CA PARIS (pôle 5 ch. 4), 3 mars 2021 : RG n° 19/13091

Publication : Jurica

 

Extrait : « Pour prétendre que Cecab a profité de la situation de dépendance économique de Sovipor pour lui imposer ses décisions sans aucune concertation, l'appelant indique : - que Sovipor était une PME qui réalisait 20 à 30 millions de chiffre d'affaires, tandis que Cecab, l'une des plus grosses coopératives de l'ouest de la France, s'est associée avec la coopérative Triskallia pour constituer le plus important pôle coopératif du grand ouest, - que le poids économique des deux structures était sans commune mesure, - que l'approvisionnement de Cecab représentait 40 % du volume total traité par Sovipor, - que Sovipor ne pouvait refuser un approvisionnement excessif qu'elle était dans l'impossibilité d'écouler, - que les délais et règles sanitaires que devait respecter Sovipor ne lui laissaient aucune souplesse dans la gestion des flux.

Mais l'intimée réplique à juste raison : - que Sovipor, qui avait la possibilité de recourir à d'autres fournisseurs du marché français et européen, ne se trouvait pas en situation de dépendance économique, - que les allégations de Sovipor sur les décisions unilatérales qui lui auraient été imposées ne sont aucunement justifiées.

La demande de dommages-intérêts doit donc être rejetée. »

 

RÉPUBLIQUE FRANÇAISE

AU NOM DU PEUPLE FRANÇAIS

 

COUR D’APPEL DE PARIS

PÔLE 5 CHAMBRE 4

ARRÊT DU 3 MARS 2021

 

ÉLÉMENTS D’IDENTIFICATION DE LA DÉCISION       (N.B. : mention ne figurant pas sur l’original)
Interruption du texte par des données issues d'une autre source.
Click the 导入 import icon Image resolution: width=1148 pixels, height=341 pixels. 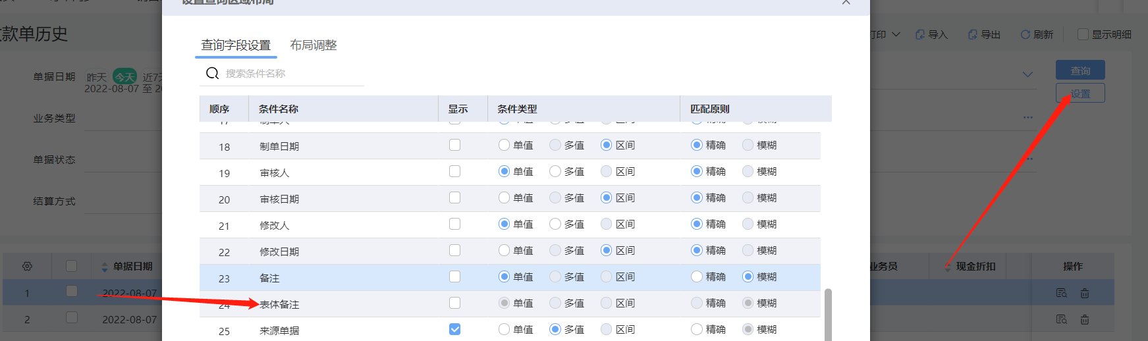tap(920, 35)
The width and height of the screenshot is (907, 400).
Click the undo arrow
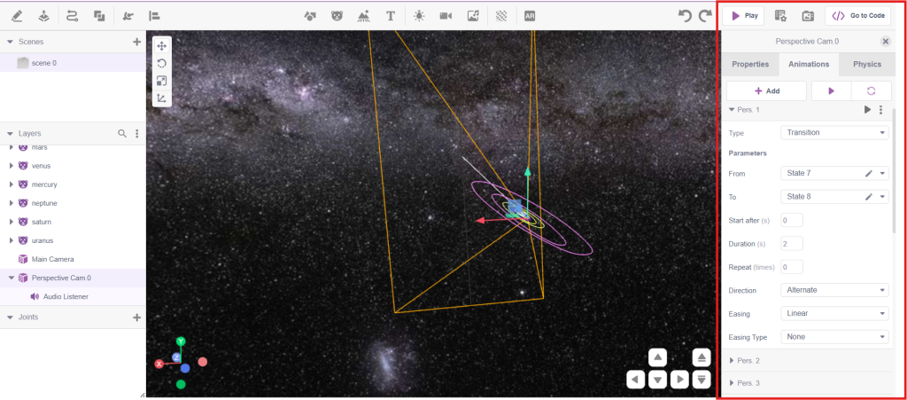tap(684, 16)
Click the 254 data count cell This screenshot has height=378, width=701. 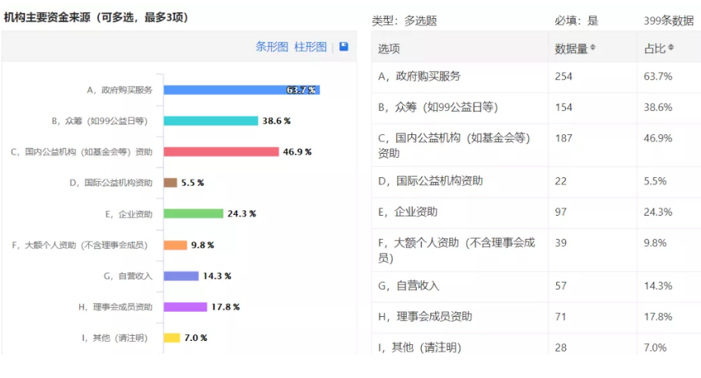coord(564,76)
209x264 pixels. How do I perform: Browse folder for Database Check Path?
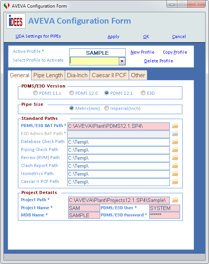coord(175,142)
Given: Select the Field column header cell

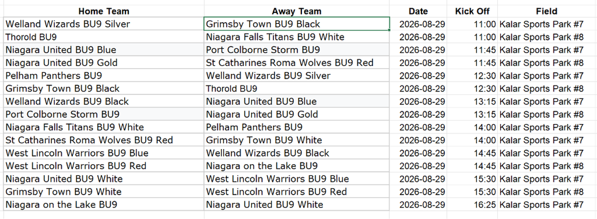Looking at the screenshot, I should click(x=547, y=11).
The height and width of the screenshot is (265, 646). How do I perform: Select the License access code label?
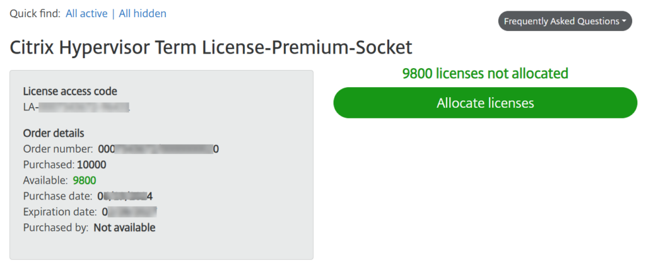[70, 91]
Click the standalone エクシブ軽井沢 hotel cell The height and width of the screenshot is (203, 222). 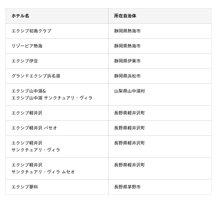(x=27, y=113)
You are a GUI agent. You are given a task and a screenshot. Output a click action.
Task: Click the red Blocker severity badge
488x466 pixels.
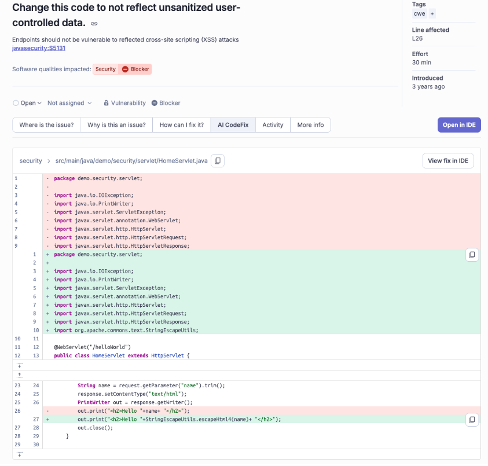[x=135, y=69]
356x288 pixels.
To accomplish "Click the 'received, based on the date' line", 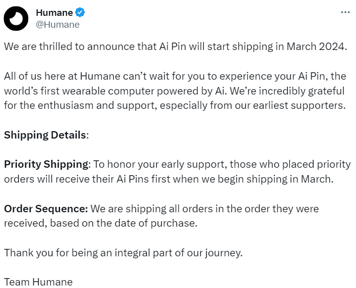I will 100,223.
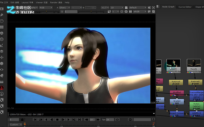Click the Roto1 alpha node
This screenshot has height=127, width=204.
point(196,106)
R.G. n° 19/13091 (8 pages). N° Portalis 35L7-V-B7D-CAG6H. Décision déférée à la Cour : Jugement du 7 mai 2019 - Tribunal de Commerce de RENNES – R.G. n° 2018F00373.

 

APPELANTE :

SAS DAVID - GOÏC, ès qualités de liquidateur judiciaire de la SAS SOCIETE DES VIANDES DU PORHOET, ayant pour nom commercial SOVIPOR

 ayant son siège social [adresse], immatriculée au RCS de Vannes sous le numéro XXX, Ayant son siège social [adresse], [...], [...], Prise en la personne de ses représentants légaux domiciliés en cette qualité audit siège, Représentée par Maître Éric A. de la SELEURL TBA, avocat au barreau de PARIS, toque : 28, Représentée par la SCP D.-D.-Q.-D., avocats au barreau de RENNES

 

INTIMÉES :

SOCIÉTÉ COOPÉRATIVE EUREDEN

Ayant son siège social [adresse], [...], [...], immatriculée au RCS de Quimper sous le numéro YYY, Prise en la personne de ses représentants légaux domiciliés en cette qualité audit siège

SOCIÉTÉ CENTRALE COOPERATIVE AGRICOLE BRETONNE (CECAB)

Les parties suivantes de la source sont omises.